▶ Source text:

===

The iPhone Revolution and the Birth of Jailbreaking
In the late 2000s, Apple disrupted the mobile device world with the introduction of the original iPhone. Handheld devices, like the Palm Pilot, and even pseudo-smart phones, like the RIM Blackberry, were available to the brave. But Apple's iPhone was different - it was the first mass-market mobile device that combined music, video, web and phone all in one incredibly built device. It was the first to introduce a physics engine that made a cold glass and metal device feel almost organic. It was also released without a critical component - an app ecosystem.
It didn't take too long for Apple to fix that and open up their app store along with the paradigm shift it had on the packaged software industry. But for those first few years, resourceful engineers and entrepreneurs needed to take things into their own hands - the jailbreak world was born.

===

(Pixel coordinate grounding data)
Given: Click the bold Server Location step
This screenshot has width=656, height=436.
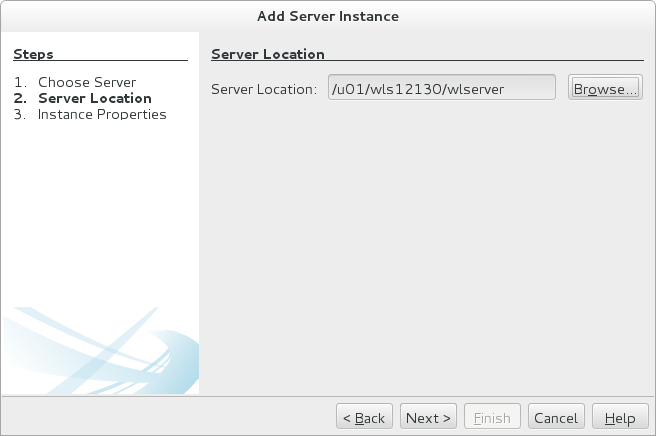Looking at the screenshot, I should (x=95, y=98).
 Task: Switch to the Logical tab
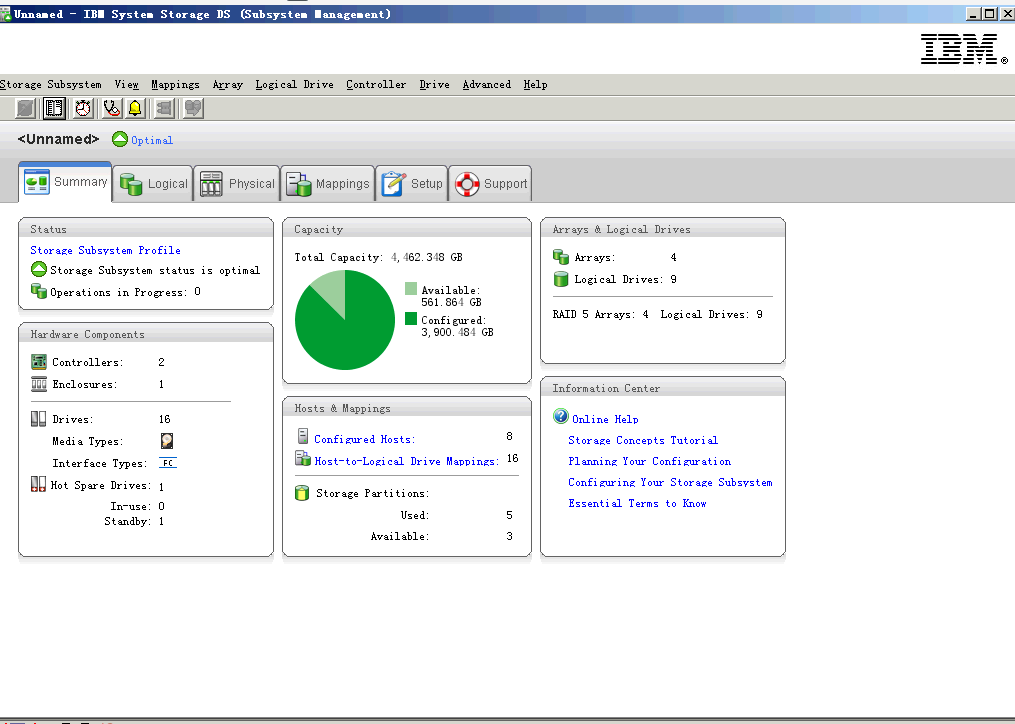(x=153, y=184)
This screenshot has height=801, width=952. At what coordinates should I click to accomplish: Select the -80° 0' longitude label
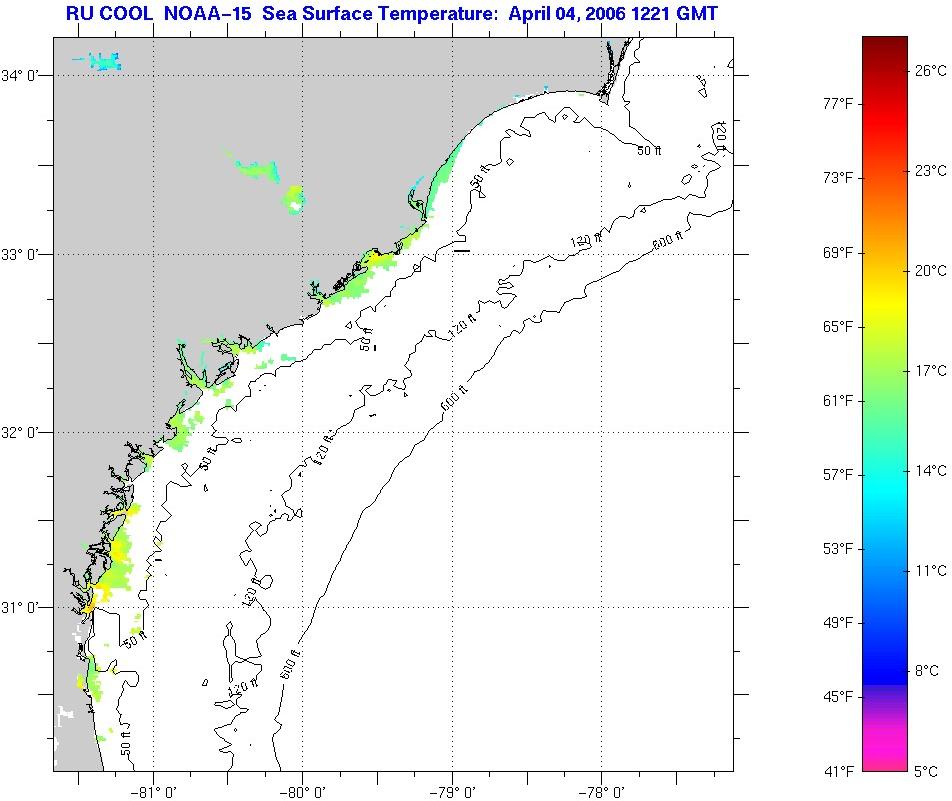(x=303, y=791)
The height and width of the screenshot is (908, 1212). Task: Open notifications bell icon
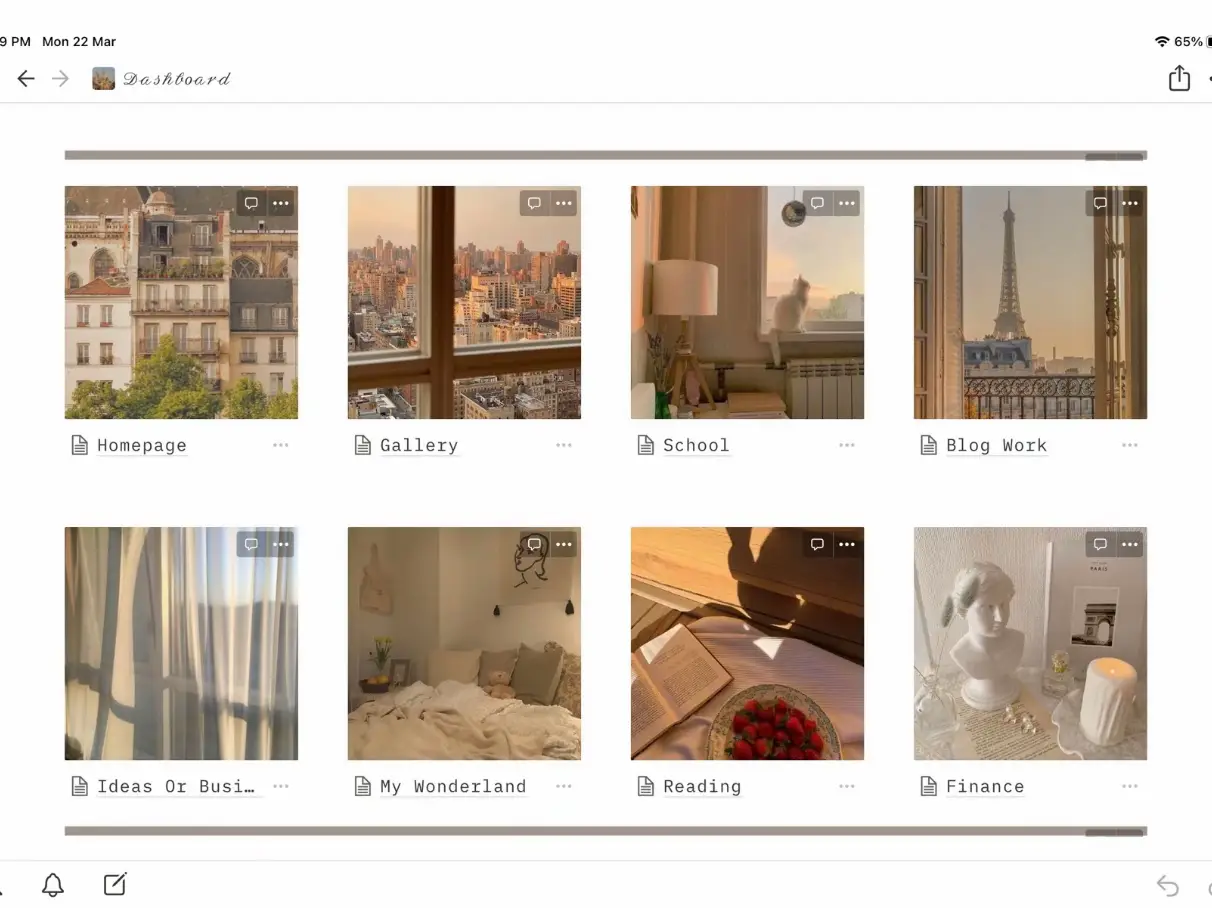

===

▶ What this exercise asks:
**A.** According to the passage on the iPhone and jailbreaking, what critical component was missing when the original iPhone was released?
**B.** Carry on the passage on the iPhone and jailbreaking from its last sentence.

▶ Exercise results:
**A.** An app ecosystem.

**B.**
My Three Years in the Jailbreak Community
I spent three years building software in the jailbreak community for iPhones. It was an exciting time where anything was possible because of the freedom jailbreaking provided to developers to access and control what the iPhone could do. With that freedom came risk, though. Everyone that built software for jailbreak devices and those that jailbroke their phones all knew it and accepted that risk - the benefits were there.
Eventually, Apple caught up both with the app store and new features for iOS, along with closing up more and more of the security issues that jailbreaking exploited.
The AI Revolution: Déjà Vu?
How does this relate to the current AI environment? AI, particularly Generative AI (GenAI) and Large Language Models (LLMs), were the first mass-market AI technologies to really capture the imagination of non-technical people. Here was a technology that built on years and years of work in machine learning to create a simple-to-use tool that could do amazing things that felt... organic.
Just like with Apple's original iPhone, the first generation of AI is missing the ability to really break out of its own models and do things that people can only dream of. Model Context Providers (MCPs) solve this problem. Now the brain has a body it can work with to actually do things it's thinking about.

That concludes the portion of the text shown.